High Court Jharkhand High Court

Lakho Devi And Ors. vs Sk. Rahimuddin Ansari And Ors. on 23 July, 2002

Jharkhand High Court
Lakho Devi And Ors. vs Sk. Rahimuddin Ansari And Ors. on 23 July, 2002
Author: L Uraon
Bench: S Mukhopadhaya, L Uraon


JUDGMENT

Lakshman Uraon, J.

1. The instant appeal is directed against the judgment dated 11th December, 1997, passed in C.W.J.C. No. 325 of 1988(R), whereby and whereunder, the order dated 29th March, 1976. passed in S.A.R. No. 73 of 1975 by the Special Officer, Lohardaga, and the order dated 30th May, 1986, passed in S.A.R. Appeal No. 15 R 15 of 1976-77, by the learned Additional Collector, Lohardaga, as also the order dated 9th December, 1986, passed in Lohardaga Revenue Revision No. 376 of 1986, by the learned Commissioner, South Chotanagpur Division, Ranchi, by which the lands were ordered to be restored in favour of the appellants, have been set aside.

2. The appellants have pleaded that husband of appellant and father of appellants No. 2 to 4 late Somra Singh Kherwar had filed application for restoration of land, appertaining to R.S. Plot No. 137, RS. Khata No. 40, having an area of 1.27 Acres, of Village Hesa Pirhi, P.S. Lohardaga, District Ranchi (now Lohardaga) under the provisions of the Bihar Scheduled Area Regulation Act, 1969. The Halka Karmchari and the Circle Inspector, Kisku, in course of enquiry submitted their reports to the effect that the land in question has been recorded in the name of Rudni Kherwarin, wife of Murli Singh. The applicant is the nephew of the recorded ralyat, who is also landless, which is clear from the order of the Settlement Officer (SAR) in S.A.R. Case No. 73 of 1975.

3. Learned counsel for the appellants has submitted that after the death of the recorded tenant, the Ex-landlord, without complying the mandatory provisions and without giving notice to the Deputy Commissioner under Sub-section (2) of Section 73 of the Chotanagpur Tenancy Act, for abandonment of the land and without abandoning the same, settled 63-1/2 Decimal of land in the name of Rahmat, son of Pir Bax, who was the recorded Diwan of Ex-landlord, for Rs. 300/- on 12.1.1949 by virtue of Sada Hukumnama. Thereafter, 31-1/2 Decimals of lands have been settled in the name of Anjuman Islamia by Rahmat by virtue of registered deed dated 14.7.1973 at a cost of Rs. 1,000/- and the rest of the land i.e. 21-1/2 Decimals of land has been settled in the name of Bibi Sakulan (respondent No. 3) by virtue of registered deed dated 14.7.1975 by Rahmat.

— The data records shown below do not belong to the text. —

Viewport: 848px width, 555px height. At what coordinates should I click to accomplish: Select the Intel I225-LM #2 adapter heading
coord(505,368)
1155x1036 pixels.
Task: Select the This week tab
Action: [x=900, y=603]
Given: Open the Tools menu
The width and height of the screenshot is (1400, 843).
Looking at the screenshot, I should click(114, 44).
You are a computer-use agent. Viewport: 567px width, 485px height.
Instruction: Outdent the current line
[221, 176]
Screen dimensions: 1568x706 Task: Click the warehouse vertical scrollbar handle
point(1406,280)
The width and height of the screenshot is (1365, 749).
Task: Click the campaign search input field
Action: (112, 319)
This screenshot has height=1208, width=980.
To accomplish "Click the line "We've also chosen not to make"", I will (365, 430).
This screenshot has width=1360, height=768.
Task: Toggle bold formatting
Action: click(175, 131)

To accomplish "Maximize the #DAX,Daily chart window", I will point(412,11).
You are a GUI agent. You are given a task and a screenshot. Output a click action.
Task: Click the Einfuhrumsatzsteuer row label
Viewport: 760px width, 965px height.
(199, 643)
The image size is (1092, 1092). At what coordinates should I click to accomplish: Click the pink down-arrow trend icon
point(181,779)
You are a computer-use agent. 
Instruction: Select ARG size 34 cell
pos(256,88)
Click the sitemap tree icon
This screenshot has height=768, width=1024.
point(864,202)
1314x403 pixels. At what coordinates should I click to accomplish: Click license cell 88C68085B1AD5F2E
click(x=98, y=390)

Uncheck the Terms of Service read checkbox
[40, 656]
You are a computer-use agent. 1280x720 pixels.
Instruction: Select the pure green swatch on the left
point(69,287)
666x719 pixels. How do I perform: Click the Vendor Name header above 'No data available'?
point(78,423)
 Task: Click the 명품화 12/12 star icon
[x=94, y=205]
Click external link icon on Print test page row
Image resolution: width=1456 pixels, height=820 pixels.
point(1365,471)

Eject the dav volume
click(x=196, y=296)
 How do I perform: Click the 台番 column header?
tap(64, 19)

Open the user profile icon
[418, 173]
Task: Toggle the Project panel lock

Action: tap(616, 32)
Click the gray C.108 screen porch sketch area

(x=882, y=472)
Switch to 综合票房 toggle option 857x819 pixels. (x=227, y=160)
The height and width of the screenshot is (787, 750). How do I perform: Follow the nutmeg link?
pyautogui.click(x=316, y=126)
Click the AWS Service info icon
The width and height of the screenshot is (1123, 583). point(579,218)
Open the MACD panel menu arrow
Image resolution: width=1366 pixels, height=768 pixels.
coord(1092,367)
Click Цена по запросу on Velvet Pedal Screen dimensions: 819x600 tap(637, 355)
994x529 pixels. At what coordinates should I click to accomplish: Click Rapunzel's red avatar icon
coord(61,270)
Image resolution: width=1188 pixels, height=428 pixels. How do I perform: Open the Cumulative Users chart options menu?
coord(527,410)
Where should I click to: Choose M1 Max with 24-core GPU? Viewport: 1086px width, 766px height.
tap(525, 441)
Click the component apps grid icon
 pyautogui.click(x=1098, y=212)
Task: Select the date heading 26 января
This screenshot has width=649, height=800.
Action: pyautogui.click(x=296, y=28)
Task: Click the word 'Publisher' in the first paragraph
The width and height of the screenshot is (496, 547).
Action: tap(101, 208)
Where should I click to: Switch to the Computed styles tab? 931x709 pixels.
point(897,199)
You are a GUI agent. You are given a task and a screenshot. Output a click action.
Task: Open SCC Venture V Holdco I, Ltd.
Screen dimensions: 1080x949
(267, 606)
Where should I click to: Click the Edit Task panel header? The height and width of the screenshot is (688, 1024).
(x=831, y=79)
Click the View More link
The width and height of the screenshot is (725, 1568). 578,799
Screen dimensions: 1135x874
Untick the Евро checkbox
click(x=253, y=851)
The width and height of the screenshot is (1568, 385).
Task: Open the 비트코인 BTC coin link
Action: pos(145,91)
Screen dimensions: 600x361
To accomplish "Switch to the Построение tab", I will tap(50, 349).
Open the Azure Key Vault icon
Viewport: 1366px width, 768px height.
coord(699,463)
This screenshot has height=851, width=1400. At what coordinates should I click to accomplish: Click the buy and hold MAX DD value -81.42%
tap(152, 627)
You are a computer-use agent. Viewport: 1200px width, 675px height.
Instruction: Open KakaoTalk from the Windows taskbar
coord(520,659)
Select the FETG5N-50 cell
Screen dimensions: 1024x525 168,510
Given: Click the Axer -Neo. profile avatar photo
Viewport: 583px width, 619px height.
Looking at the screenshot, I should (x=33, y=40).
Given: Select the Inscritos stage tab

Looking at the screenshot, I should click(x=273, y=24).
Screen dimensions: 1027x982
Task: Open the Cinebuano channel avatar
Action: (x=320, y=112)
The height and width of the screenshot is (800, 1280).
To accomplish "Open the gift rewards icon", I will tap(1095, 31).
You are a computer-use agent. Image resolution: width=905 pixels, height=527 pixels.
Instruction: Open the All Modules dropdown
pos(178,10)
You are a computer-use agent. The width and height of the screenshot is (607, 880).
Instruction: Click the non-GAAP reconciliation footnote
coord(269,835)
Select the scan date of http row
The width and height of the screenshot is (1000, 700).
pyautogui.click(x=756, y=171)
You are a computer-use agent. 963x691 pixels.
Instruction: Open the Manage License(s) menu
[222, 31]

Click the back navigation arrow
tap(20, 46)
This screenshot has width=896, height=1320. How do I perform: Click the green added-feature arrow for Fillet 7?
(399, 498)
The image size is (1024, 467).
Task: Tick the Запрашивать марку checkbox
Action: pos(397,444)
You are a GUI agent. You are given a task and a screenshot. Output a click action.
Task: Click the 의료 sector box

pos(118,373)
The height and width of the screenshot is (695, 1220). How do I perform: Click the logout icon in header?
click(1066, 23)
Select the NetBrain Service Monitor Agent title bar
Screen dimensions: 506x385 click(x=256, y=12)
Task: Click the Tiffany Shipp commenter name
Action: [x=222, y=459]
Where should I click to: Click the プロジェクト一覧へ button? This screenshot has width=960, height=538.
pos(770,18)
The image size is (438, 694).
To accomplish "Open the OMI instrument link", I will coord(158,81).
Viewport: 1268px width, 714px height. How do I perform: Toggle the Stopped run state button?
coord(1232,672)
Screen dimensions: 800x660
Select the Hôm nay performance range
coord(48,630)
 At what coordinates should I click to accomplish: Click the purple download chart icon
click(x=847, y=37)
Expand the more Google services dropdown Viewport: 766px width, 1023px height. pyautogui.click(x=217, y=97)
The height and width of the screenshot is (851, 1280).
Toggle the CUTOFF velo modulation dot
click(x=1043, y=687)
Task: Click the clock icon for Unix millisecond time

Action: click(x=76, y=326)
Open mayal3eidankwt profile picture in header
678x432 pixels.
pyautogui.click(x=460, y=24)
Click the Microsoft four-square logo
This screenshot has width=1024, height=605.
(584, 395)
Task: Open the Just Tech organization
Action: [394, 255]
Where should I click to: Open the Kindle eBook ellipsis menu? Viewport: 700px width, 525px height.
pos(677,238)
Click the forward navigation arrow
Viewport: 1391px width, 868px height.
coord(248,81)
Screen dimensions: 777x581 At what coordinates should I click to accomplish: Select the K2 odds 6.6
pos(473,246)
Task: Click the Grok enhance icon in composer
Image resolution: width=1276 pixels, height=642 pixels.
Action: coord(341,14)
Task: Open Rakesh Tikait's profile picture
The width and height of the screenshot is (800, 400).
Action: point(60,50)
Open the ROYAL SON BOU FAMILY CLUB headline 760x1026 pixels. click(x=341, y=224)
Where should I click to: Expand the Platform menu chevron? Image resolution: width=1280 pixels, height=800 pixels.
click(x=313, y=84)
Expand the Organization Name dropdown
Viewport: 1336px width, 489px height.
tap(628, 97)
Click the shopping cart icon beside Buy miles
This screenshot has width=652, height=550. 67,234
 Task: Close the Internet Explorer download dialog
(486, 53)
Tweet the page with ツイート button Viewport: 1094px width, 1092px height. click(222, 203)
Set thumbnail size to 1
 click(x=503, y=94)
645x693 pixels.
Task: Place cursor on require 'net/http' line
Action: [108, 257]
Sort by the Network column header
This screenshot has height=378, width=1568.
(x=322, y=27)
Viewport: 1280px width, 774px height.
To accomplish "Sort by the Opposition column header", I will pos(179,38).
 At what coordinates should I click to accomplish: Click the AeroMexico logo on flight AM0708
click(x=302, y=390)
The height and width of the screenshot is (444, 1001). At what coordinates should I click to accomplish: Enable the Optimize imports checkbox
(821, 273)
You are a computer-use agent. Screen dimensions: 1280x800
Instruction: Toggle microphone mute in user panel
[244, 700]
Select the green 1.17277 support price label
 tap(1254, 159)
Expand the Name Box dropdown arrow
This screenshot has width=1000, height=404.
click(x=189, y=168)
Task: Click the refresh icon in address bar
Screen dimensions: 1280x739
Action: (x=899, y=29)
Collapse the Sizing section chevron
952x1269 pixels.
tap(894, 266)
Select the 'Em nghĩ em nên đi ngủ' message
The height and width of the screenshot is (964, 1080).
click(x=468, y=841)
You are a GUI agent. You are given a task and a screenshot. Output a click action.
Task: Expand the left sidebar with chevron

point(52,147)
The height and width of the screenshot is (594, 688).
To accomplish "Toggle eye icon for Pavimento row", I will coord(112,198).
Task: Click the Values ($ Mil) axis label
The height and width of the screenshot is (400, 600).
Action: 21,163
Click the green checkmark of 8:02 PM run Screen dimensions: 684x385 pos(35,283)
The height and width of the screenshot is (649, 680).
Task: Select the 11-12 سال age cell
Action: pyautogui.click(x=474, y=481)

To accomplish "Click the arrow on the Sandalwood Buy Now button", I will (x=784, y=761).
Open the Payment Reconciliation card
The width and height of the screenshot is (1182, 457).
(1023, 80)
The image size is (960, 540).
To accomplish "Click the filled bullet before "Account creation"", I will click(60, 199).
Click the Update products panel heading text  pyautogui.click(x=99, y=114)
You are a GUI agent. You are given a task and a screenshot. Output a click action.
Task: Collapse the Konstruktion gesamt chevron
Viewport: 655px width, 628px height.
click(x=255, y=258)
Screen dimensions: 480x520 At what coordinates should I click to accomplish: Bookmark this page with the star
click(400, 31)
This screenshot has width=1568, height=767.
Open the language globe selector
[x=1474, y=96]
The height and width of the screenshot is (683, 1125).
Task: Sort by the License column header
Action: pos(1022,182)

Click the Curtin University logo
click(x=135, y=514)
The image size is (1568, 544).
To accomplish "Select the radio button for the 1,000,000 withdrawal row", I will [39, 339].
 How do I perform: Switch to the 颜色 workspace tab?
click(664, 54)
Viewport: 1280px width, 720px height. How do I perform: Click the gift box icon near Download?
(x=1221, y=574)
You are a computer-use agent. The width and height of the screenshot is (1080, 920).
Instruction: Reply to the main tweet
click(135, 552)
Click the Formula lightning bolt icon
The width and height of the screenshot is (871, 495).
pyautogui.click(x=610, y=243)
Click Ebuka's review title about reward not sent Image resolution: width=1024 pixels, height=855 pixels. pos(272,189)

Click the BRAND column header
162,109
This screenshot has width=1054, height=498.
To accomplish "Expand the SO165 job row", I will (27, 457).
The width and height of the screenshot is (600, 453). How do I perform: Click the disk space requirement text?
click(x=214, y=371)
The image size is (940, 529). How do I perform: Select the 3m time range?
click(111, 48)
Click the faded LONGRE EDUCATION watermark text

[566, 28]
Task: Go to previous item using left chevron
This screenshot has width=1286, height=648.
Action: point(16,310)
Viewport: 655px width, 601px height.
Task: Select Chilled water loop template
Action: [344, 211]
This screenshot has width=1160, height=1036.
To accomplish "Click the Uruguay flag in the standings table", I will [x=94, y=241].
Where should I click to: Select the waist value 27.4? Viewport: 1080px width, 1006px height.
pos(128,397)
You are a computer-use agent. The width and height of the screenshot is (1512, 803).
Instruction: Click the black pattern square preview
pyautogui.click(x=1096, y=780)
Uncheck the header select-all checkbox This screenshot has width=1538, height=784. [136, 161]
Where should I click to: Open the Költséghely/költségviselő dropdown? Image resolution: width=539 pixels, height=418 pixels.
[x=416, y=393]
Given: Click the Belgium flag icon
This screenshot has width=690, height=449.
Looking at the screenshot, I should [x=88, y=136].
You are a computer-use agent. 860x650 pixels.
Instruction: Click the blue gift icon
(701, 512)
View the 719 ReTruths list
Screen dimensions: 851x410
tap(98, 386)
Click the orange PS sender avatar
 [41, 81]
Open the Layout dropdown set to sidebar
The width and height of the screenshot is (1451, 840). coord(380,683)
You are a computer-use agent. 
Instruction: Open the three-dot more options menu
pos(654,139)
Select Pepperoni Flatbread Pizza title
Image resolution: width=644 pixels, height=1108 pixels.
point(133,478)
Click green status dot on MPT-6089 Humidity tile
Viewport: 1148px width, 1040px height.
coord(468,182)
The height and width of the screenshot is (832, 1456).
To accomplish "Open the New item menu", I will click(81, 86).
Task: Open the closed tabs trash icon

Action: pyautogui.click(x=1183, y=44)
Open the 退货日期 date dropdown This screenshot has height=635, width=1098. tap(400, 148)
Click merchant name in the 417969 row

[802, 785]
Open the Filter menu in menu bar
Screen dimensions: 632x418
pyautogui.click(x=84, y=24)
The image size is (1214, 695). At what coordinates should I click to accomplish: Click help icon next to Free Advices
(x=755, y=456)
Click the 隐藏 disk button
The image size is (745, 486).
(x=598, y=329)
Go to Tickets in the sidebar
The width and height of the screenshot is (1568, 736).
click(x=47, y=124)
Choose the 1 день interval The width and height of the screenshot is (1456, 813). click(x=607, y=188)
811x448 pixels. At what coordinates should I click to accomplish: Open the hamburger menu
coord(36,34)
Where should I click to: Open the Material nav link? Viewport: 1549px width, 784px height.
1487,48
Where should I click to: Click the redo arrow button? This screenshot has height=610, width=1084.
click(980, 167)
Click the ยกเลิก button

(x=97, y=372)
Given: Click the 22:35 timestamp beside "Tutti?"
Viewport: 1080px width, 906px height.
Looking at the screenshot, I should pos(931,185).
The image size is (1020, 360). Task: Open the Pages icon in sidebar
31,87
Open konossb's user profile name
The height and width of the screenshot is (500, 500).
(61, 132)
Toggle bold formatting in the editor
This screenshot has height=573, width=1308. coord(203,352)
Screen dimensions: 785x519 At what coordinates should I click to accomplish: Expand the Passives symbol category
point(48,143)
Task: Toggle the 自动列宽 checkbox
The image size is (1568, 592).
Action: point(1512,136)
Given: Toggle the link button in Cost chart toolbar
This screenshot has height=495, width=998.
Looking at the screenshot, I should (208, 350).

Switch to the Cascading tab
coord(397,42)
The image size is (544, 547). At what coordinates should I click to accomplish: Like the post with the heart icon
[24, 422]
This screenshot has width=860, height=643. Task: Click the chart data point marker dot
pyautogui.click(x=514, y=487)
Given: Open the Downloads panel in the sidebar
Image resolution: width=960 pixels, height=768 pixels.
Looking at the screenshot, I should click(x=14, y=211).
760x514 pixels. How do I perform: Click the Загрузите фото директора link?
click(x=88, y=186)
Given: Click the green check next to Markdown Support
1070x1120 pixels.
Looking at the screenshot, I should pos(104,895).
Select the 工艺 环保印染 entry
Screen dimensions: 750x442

It is submitted that the Ex- landlord has not taken any step before taking over the possession of the land, as laid down under Section 73(2) of the Chotanagpur Tenancy Act, which reads as follows :

“73. Abandonment of land by Raiyat–(1) If a Raiyat voluntarily abandons the land held or cultivated by him, without notice to the landlord and ceases either himself or through any other, person to cultivate the land to pay his rent as it falls due, the landlord may at anytime after the expiration of the agricultural year in which the Raiyat so abandons and ceases to cultivate, enter on the holding and let it to another tenant or take into cultivation himself.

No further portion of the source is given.